Liebe Leserin, lieber Leser,

im Bauvertragsrecht gehört die Beantwortung der Frage, ob die Ausführung einer bestimmten Leistung bereits von der vereinbarten Vergütung abgegolten ist oder ob hierfür vom Auftragnehmer eine zusätzliche Vergütung beansprucht werden kann, sicherlich zu den schwierigsten Aufgaben eines mit einer Baustreitigkeit befassten Gerichts. Denn sie macht eine Auslegung der Leistungsbeschreibung im weiteren Sinn, also des Vertrags (siehe § 1 Abs. 1 Satz 1 VOB/B), erforderlich. Bauverträge sind aber genauso Unikate wie die Bauwerke, die auf ihrer Grundlage errichtet werden. Deshalb muss die Auslegung die Umstände des Einzelfalls berücksichtigen und hat nicht schematisch, sondern methodisch nach allgemeinen Auslegungsgrundsätzen (§§ 133, 157 BGB) zu erfolgen. Eine besondere Rolle kommt im VOB-Vertrag dabei den Regelungen der VOB/C zu. Die VOB/C unterscheidet in den jeweiligen Abschnitten 4 der ATV DIN 18299 ff. zwischen Nebenleistungen und Besonderen Leistungen. Während Nebenleistungen mit der vereinbarten Vergütung abgegolten sind, steht dem Auftragnehmer für die Ausführung einer Besonderen Leistung gem. § 2 Abs. 6 VOB/B ein Anspruch auf besondere Vergütung zu. Allerdings kann die Auslegung des Vertrags durchaus ergeben, dass eine Besondere Leistung bereits zur vertraglichen Leistung gehört und deshalb gem. § 2 Abs. 1 VOB/B durch die vereinbarten Preise abgegolten ist (siehe z. B. BGH, Dokument öffnen IBR 2014, 328). Das KG hat in diesem Zusammenhang am 05.04.2019 entschieden, dass ein Auftragnehmer für das Auf- und Abbauen von Traggerüsten über 3,5 m – auch wenn es sich um Besondere Leistungen im Sinne der VOB/C handelt – keine Mehrvergütung verlangen kann, wenn in einer detaillierten Leistungsbeschreibung ein bestimmter Endzustand beschrieben ist und dieser ohne die Ausführung der Besonderen Leistung nicht erreicht werden kann, sie also (erkennbar) technisch zwingend notwendig ist (Dokument öffnen S. 413).
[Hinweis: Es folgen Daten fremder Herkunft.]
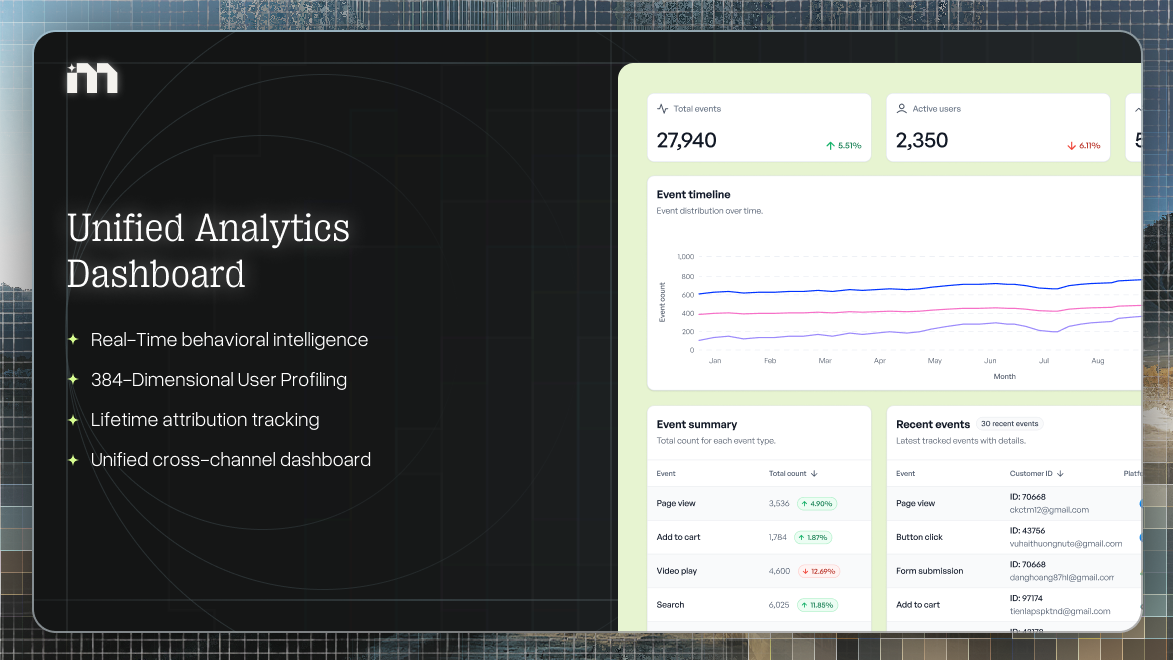This screenshot has height=660, width=1173.
Task: Click the Event column header in Event summary
Action: click(x=667, y=473)
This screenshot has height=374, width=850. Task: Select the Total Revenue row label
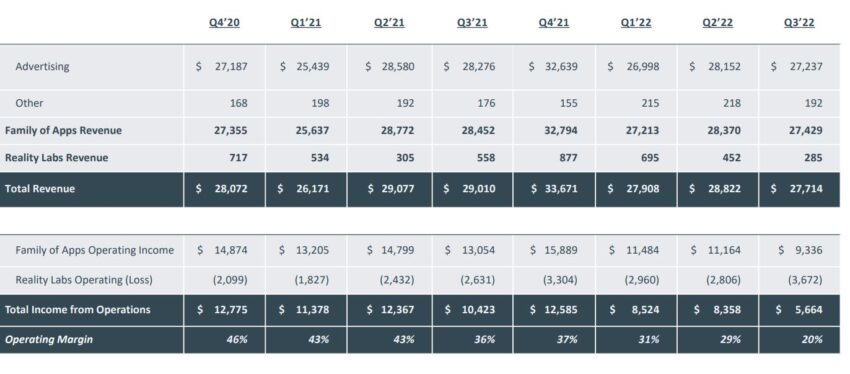coord(40,189)
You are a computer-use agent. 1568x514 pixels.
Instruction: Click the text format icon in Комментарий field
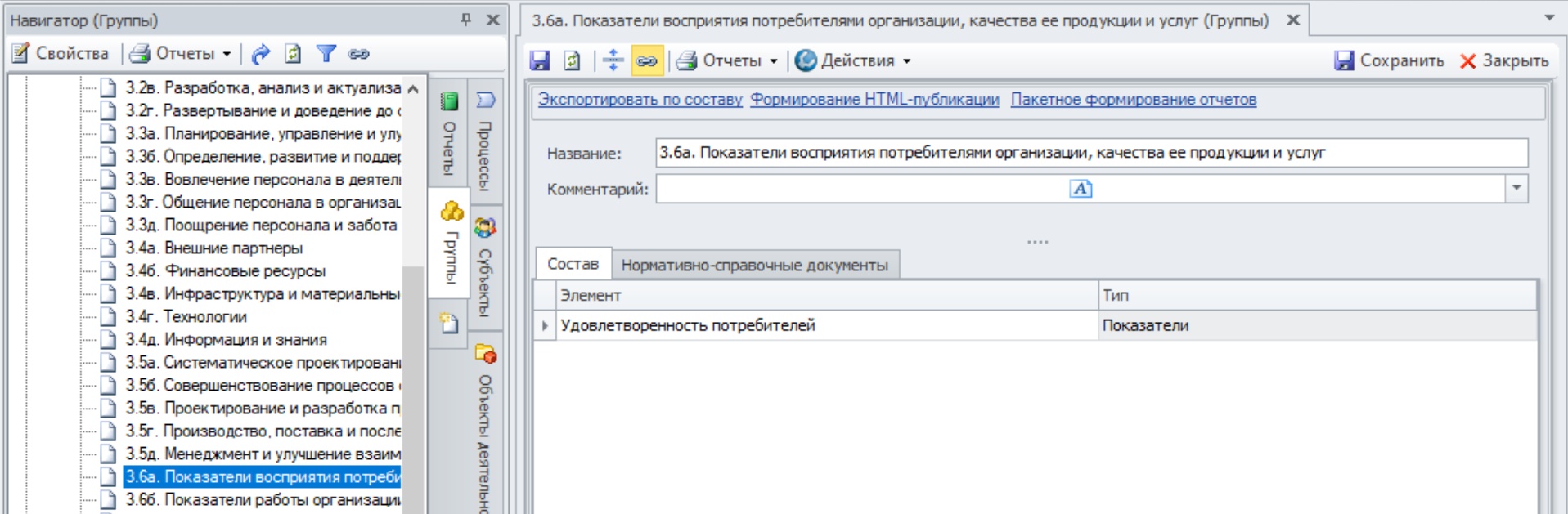(x=1081, y=189)
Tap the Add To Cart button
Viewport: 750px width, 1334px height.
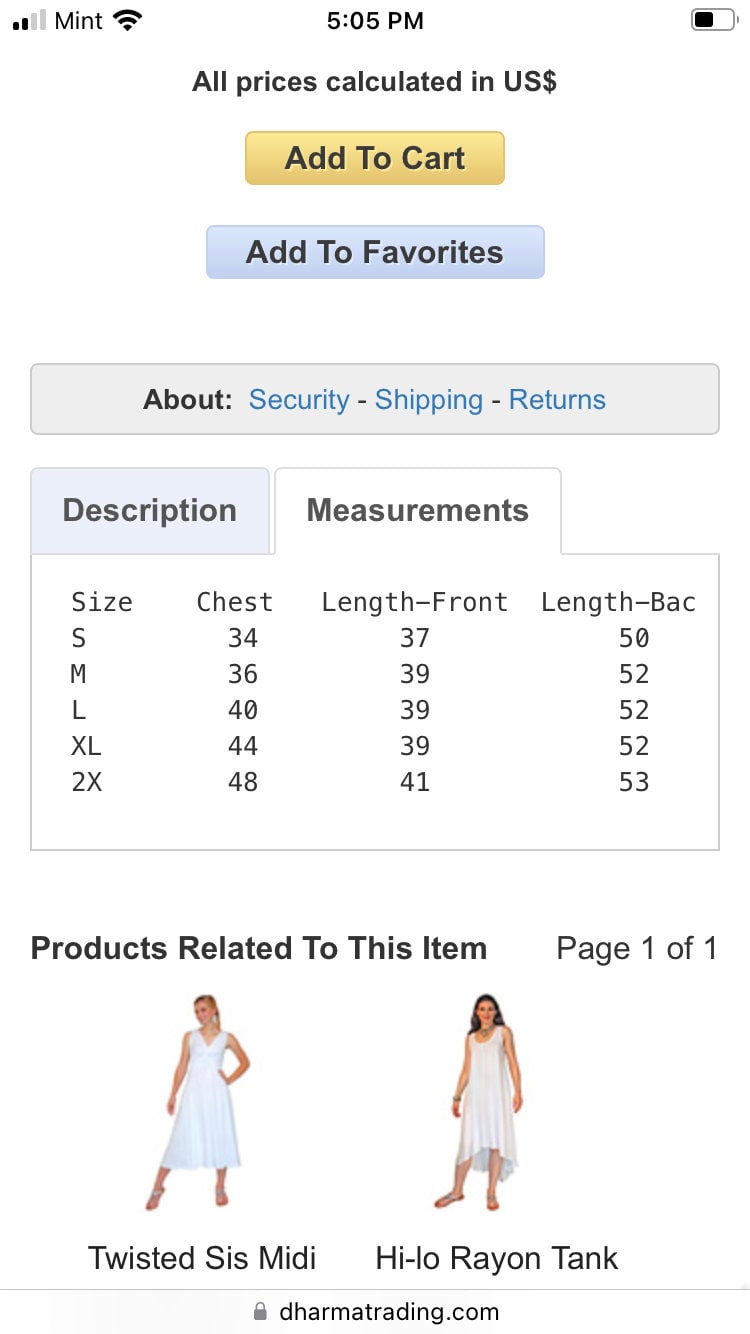375,158
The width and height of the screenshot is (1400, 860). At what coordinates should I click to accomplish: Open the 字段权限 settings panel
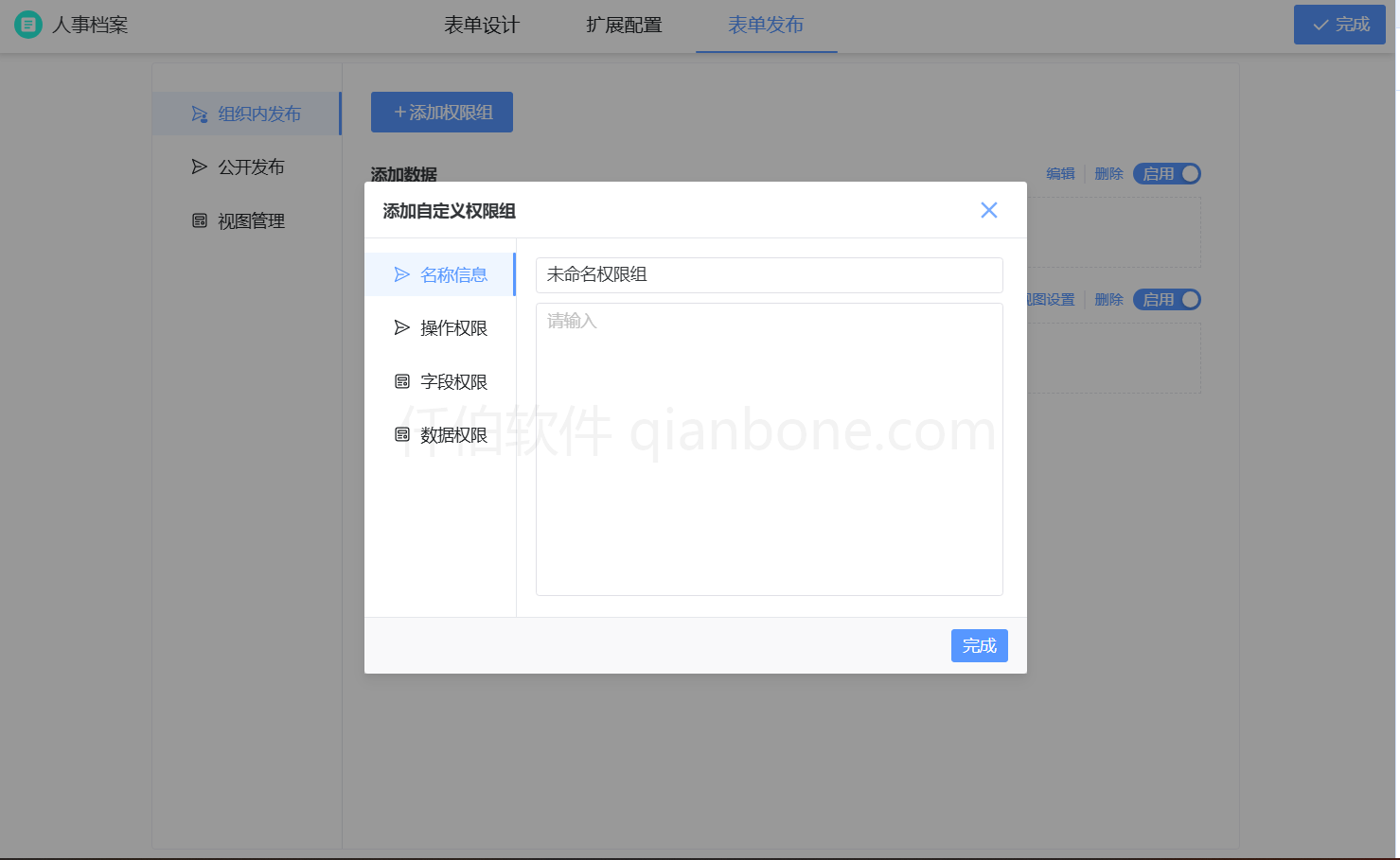tap(454, 380)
Diese Begründung erinnert ein wenig an das Konsoltraggerüst-Urteil des Bundesgerichtshofs vom 28.02.2002 (Dokument öffnen IBR 2002, 231). In dieser Entscheidung hat der Bundesgerichtshof ausgeführt, dass ein Traggerüst auch ohne besondere Erwähnung zu dem mit der vereinbarten Vergütung abgegoltenen Leistungsumfang gehört, wenn das Leistungsverzeichnis ein überhängendes Betonteil enthält, aber eine nach der VOB/C gebotene Leistungsposition für das notwendige Traggerüst fehlt. Allerdings hat der Bundesgerichtshof seine Rechtsprechung später in der – hier – sog. Handelsspeicher-Entscheidung vom 27.07.2006 dahingehend konkretisiert, dass bei der Auslegung eines VOB-Bauvertrags auch der einschlägige Abschnitt 4 der VOB/C zu berücksichtigen ist (Dokument öffnen IBR 2006, 605). Allein mit dem Argument der technischen Notwendigkeit wird man eine Nachtragsforderung für die Erbringung einer notwendigen Besonderen Leistung deshalb nicht zurückweisen können.

Im Recht der Architekten und Ingenieure hat das Urteil des Europäischen Gerichtshofs (EuGH) vom 04.07.2019 für einen Paukenschlag gesorgt. Der EuGH hat entschieden, dass die Bundesrepublik Deutschland dadurch gegen ihre Verpflichtungen aus der Richtlinie 2006/123/EG verstoßen hat, dass sie verbindliche Honorare für die Planungsleistungen von Architekten und Ingenieuren beibehalten hat (Dokument öffnen S. 436). Damit hat der EuGH aber nicht die gesamte HOAI „beerdigt", sondern lediglich das verbindliche Preisrahmenrecht in § 7 Abs. 1 HOAI 2013 „kassiert". Da die Durchführung eines EuGH-Urteils nicht nur der am Verfahren beteiligten Regierung, sondern allen staatlichen Organen und somit auch den nationalen Gerichten obliegt, dürften „Aufstockungsklagen" bei Pauschalhonorarvereinbarungen unterhalb der HOAI-Mindestsätze (siehe z. B. OLG Frankfurt, Dokument öffnen IBR 2019, 143) ab sofort wohl keinen Erfolg mehr haben. Ansonsten bleibt abzuwarten, wie der Gesetzgeber auf die Entscheidung aus Luxemburg reagiert.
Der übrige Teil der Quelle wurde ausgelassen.